Provided passage =
Logo-MyKindex[1]Ever since the NYTimes revealed that even otherwise reputable authors like John Locke had bought reviews in the Kindle Store I have been wondering when how long it would be until the next time a similarly sketchy service reared its head.

How would you like to buy your way into the Kindle Store best seller list? There’s a website that claims it can help you do just that.

Last week a reader tipped me to a French site called MyKindex. This site, which at this time is focused on manipulating the French ebook market, promises to offer authors the opportunity to buy their way on to the French Kindle Store’s best seller list.  And if the report in the French language KDP Newsletter is accurate then the service appears to work, too.


In a way, MyKindex is a lower-cost, low profile simlar services that promise to buy your way on to prestigious best seller lists like those of the NYTimes or WSJ, and its a fairly straightforward operation.

Task set =
A) In the MyKindex article, which market is MyKindex currently focused on manipulating?
B) Update the MyKindex article, everything from "How would you" down to "fairly straightforward operation.", replacing "MyKindex" with "RankBoost" throughout.

Provided material =
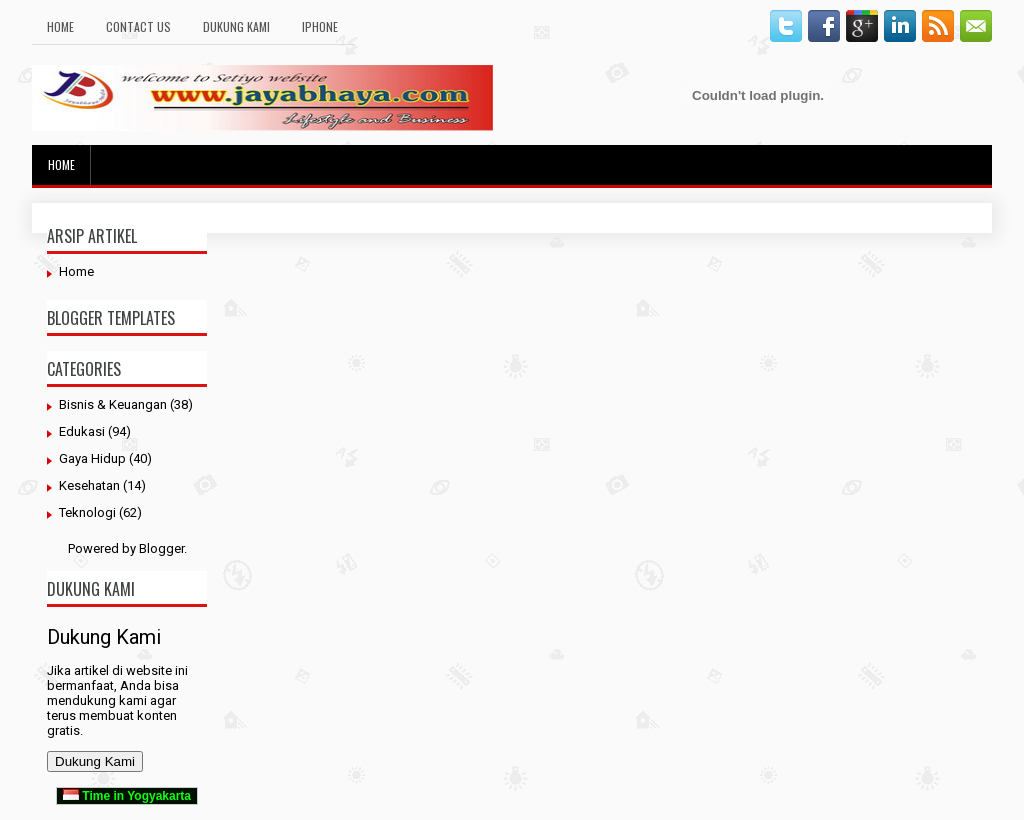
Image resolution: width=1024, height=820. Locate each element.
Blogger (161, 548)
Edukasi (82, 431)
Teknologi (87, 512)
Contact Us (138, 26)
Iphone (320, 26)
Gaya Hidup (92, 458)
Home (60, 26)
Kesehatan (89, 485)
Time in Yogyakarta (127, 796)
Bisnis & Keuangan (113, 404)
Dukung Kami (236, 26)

* * *

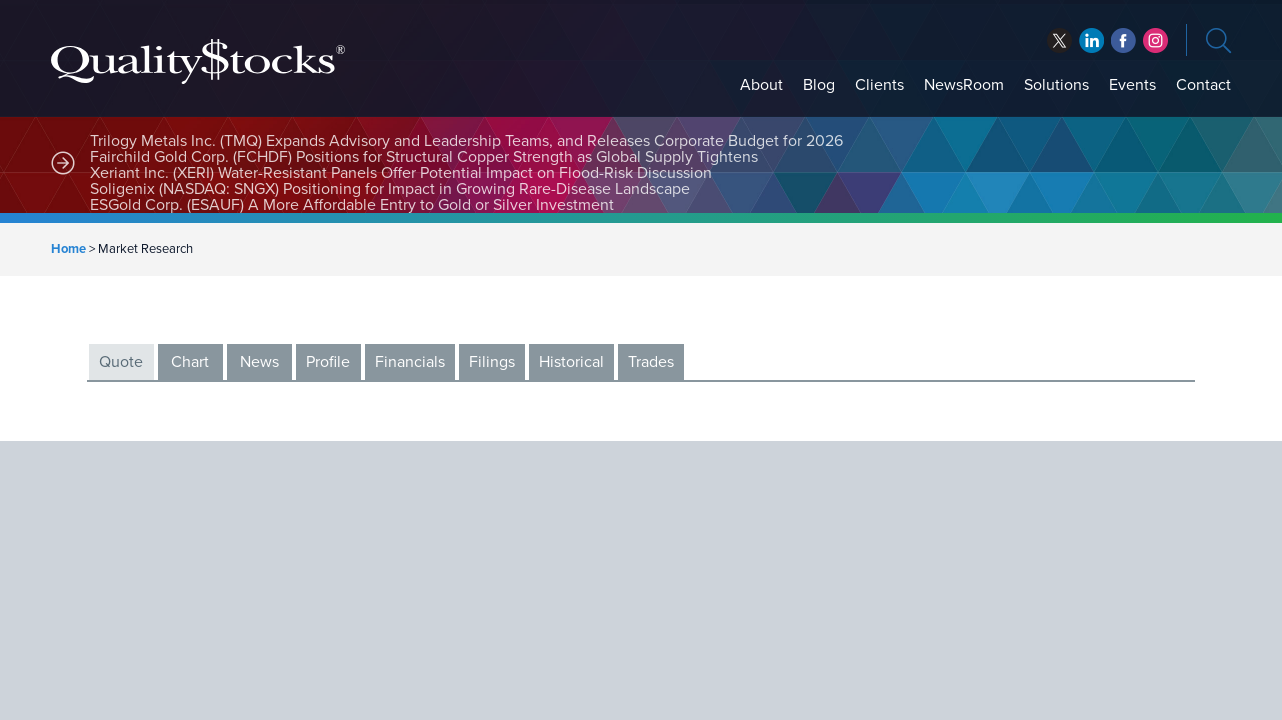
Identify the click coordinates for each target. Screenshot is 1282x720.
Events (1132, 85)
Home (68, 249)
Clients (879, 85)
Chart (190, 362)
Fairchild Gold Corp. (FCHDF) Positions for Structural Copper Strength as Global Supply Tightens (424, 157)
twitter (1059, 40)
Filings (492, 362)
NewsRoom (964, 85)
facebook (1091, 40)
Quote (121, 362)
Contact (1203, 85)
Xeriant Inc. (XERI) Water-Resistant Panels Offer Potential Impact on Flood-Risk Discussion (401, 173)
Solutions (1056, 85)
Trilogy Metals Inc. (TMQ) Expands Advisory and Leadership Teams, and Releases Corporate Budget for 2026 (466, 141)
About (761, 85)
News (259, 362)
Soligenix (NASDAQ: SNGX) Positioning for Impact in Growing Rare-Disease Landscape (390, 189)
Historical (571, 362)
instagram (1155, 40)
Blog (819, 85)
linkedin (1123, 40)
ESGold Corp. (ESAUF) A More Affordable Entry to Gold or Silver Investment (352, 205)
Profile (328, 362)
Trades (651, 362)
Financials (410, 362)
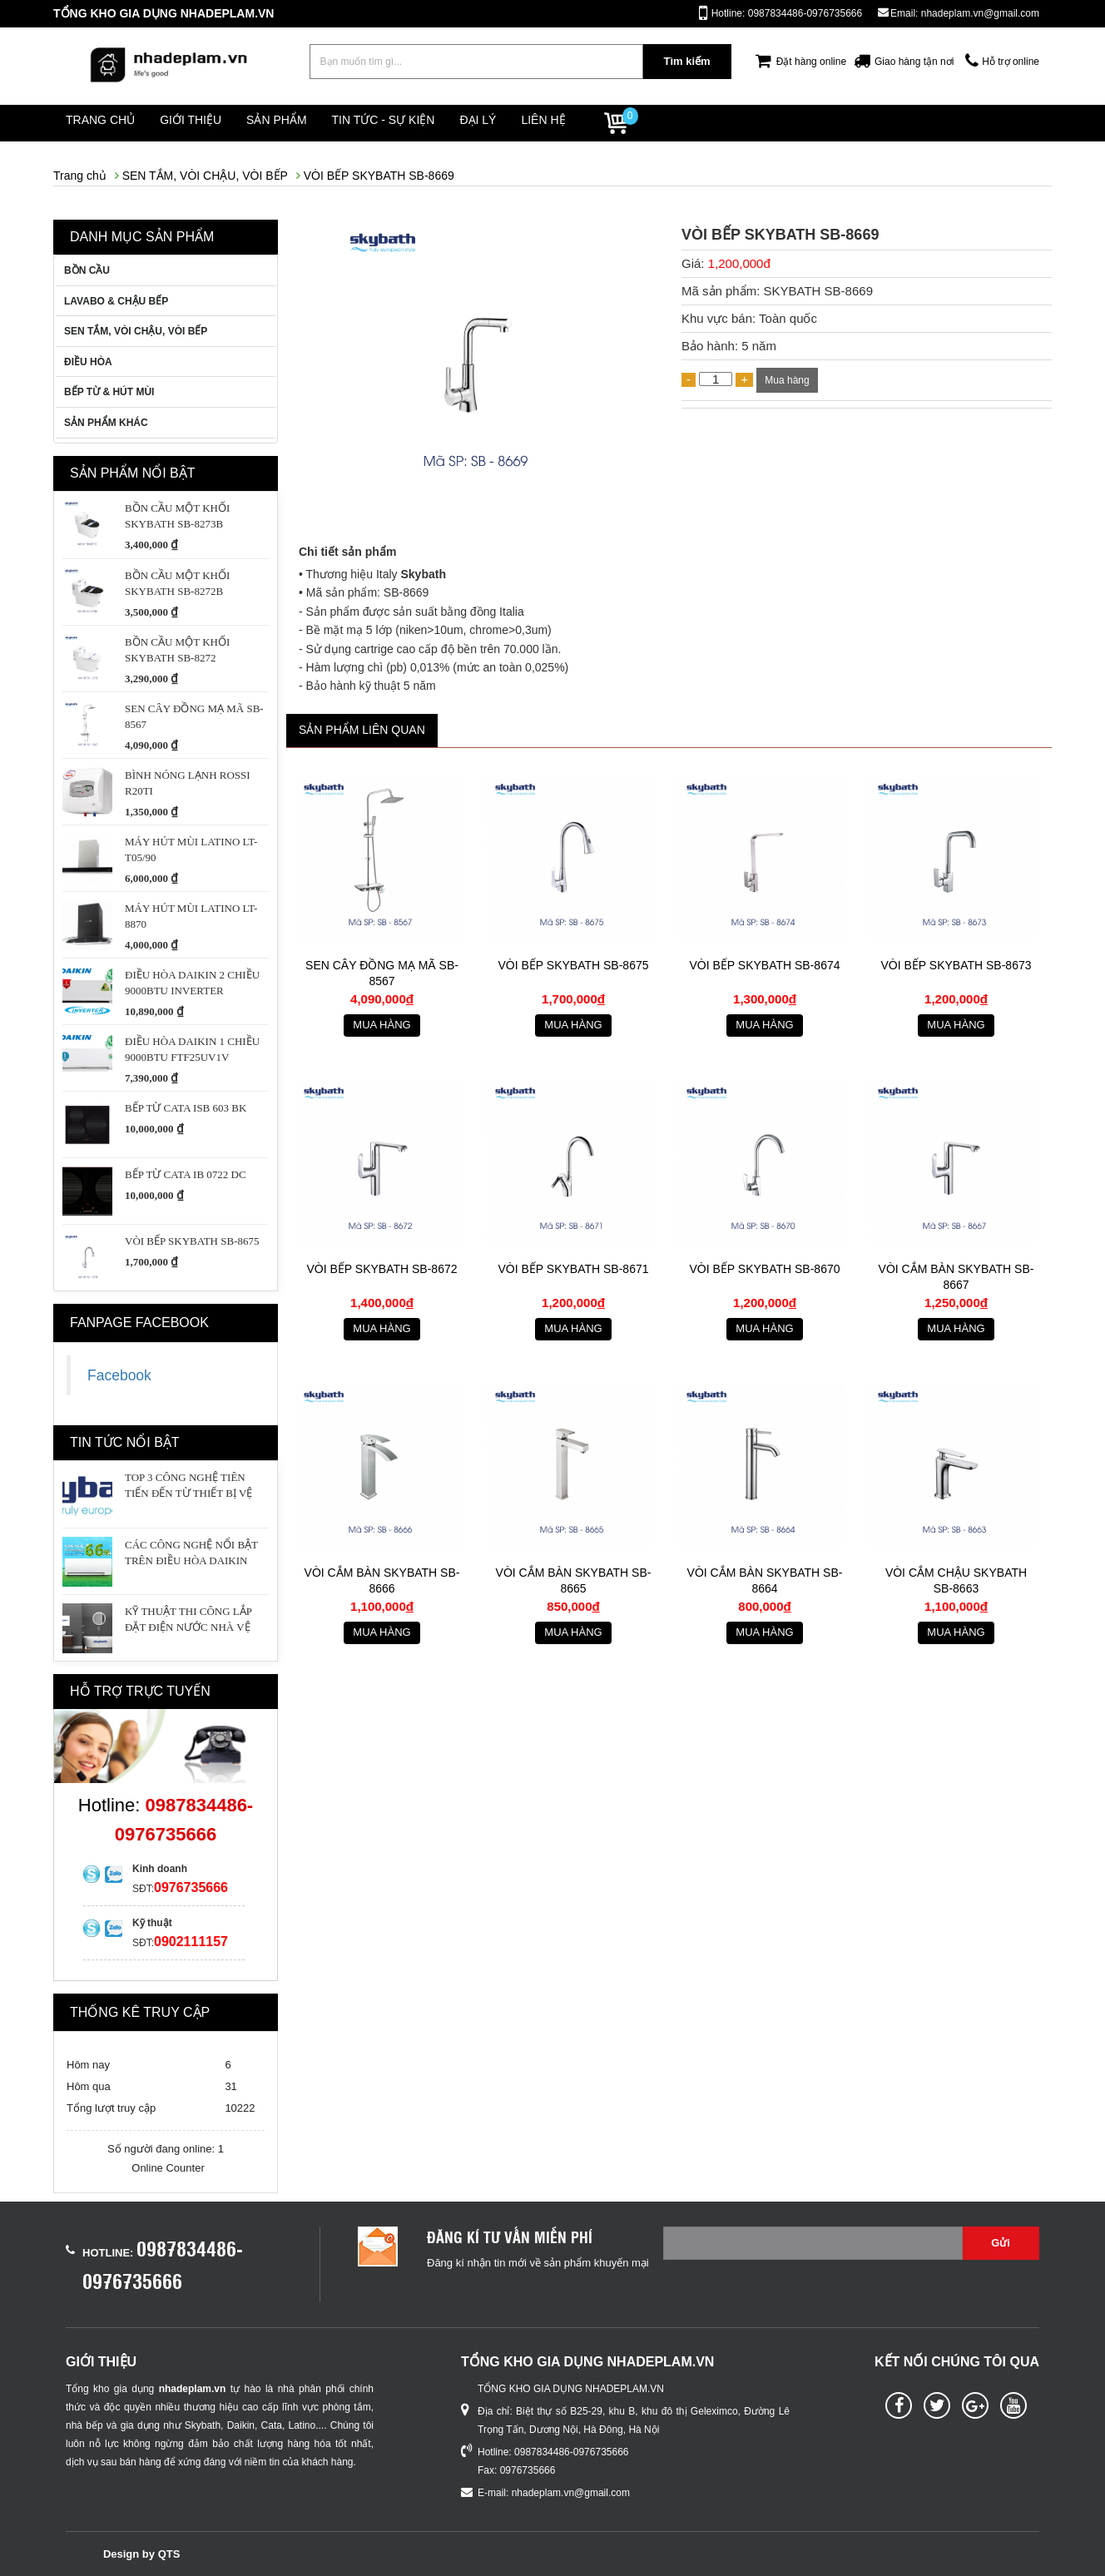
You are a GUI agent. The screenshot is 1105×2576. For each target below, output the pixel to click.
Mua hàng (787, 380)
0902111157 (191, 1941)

The answers =
A) The French ebook market.

B)
How would you like to buy your way into the Kindle Store best seller list? There’s a website that claims it can help you do just that.

Last week a reader tipped me to a French site called RankBoost. This site, which at this time is focused on manipulating the French ebook market, promises to offer authors the opportunity to buy their way on to the French Kindle Store’s best seller list.  And if the report in the French language KDP Newsletter is accurate then the service appears to work, too.


In a way, RankBoost is a lower-cost, low profile simlar services that promise to buy your way on to prestigious best seller lists like those of the NYTimes or WSJ, and its a fairly straightforward operation.